Em geral há uma preocupação de que o uso continuado possa interferir nas capacidades cognitivas, com reflexos na atenção, no desempenho e coordenação motora e no processamento de informações.

Em função dos efeitos no organismo, surgem questionamentos em relação à capacidade de pessoas que fazem o uso da maconha de executar atividades que demandam atenção. Mas será que decisões no campo legislativo ou mesmo de políticas públicas podem ser tomadas com base apenas neste tipo de informação?

É importante destacar o caráter dinâmico do uso de drogas, que pode variar em função dos locais, das pessoas que fazem o uso, do objetivo com que se faz este uso e do tempo. Apesar das evidências que demonstram alguns impactos sobre a saúde física e mental das pessoas que podem estar associados ao uso da maconha, é essencial conhecer as práticas associadas ao uso e o contexto no qual o uso ocorre, e não apenas da maconha, mas de qualquer outra droga. Dessa maneira, poderemos entender melhor a verdadeira extensão dos problemas associados.

Aproveito para destacar aqui uma experiência recente que tivemos no Brasil com relação ao uso de crack. Os principais conhecimentos disponíveis sobre os efeitos do uso do crack apontavam para um padrão que poderia levar à dependência muito mais rapidamente que o uso da cocaína por outras vias, além de complicações mais severas à saúde. 

Com base apenas nas informações sobre os efeitos do crack no organismo, se iniciou um amplo debate nacional com enfoque em propostas de tratamento por meio de internações involuntárias, apesar da não efetividade desta prática, conforme preconizado pelo documento do UNODC "Da Coerção à Coesão".

Entretanto, no estudo publicado pela Fiocruz no ano passado sobre o perfil dos usuários de crack e/ou similares no Brasil, quase 80% dos usuários afirmaram desejar se tratar para o uso de drogas, demonstrando o quanto seria desnecessário investir de forma prioritária na estruturação de mecanismos de internação involuntária.

Portanto, tendo em mente este exemplo do crack, uma recomendação que o UNODC deixa para este debate é que precisamos obter mais dados, buscar um melhor entendimento sobre padrões, tendências e contexto do uso na população em geral e em grupos específicos.

Resgato aqui mais uma vez o relatório da JIFE de 2011, pois se estamos falando de problemas associados às drogas é preciso olhar mais adiante, para os condicionantes sociais destes problemas. É preciso olhar para aqueles fatores que podem ameaçar a coesão social nas comunidades, como o individualismo, o consumismo, conflitos de diversas naturezas, colapso no respeito e cumprimento da lei em diferentes níveis, sistema educacional precário, entre outros.

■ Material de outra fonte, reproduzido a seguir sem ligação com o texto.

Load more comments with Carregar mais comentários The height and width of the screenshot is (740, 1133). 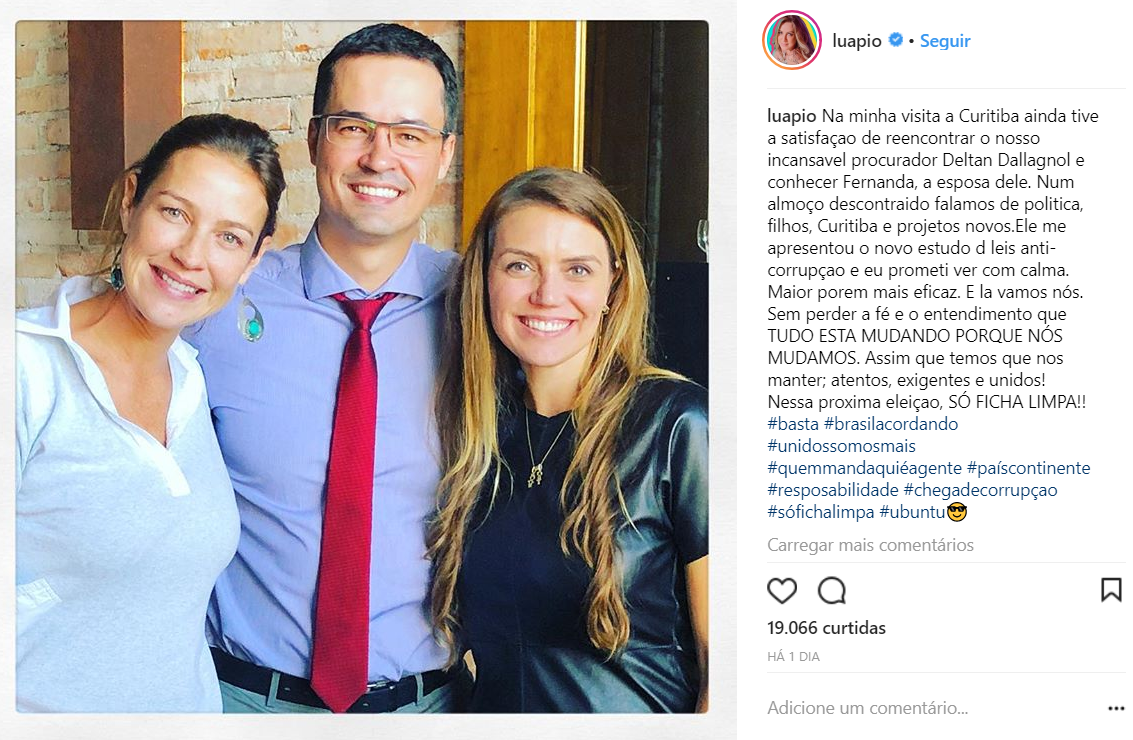pos(870,545)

Para finalizar, não posso deixar de mencionar que o estigma hoje representa uma das maiores barreiras ao acesso de pessoas que fazem uso de qualquer droga ilícita a serviços de saúde, ou a qualquer outro serviço na rede que venha a ser procurado por estas pessoas. Idéias equivocadas associadas a "desvio de caráter", estereótipos com relação a falta de força de vontade e julgamentos morais ainda são um grande obstáculo a implementação de políticas na ponta. Por isso, ações voltadas ao enfrentamento do estigma e ao preconceito também são fundamentais.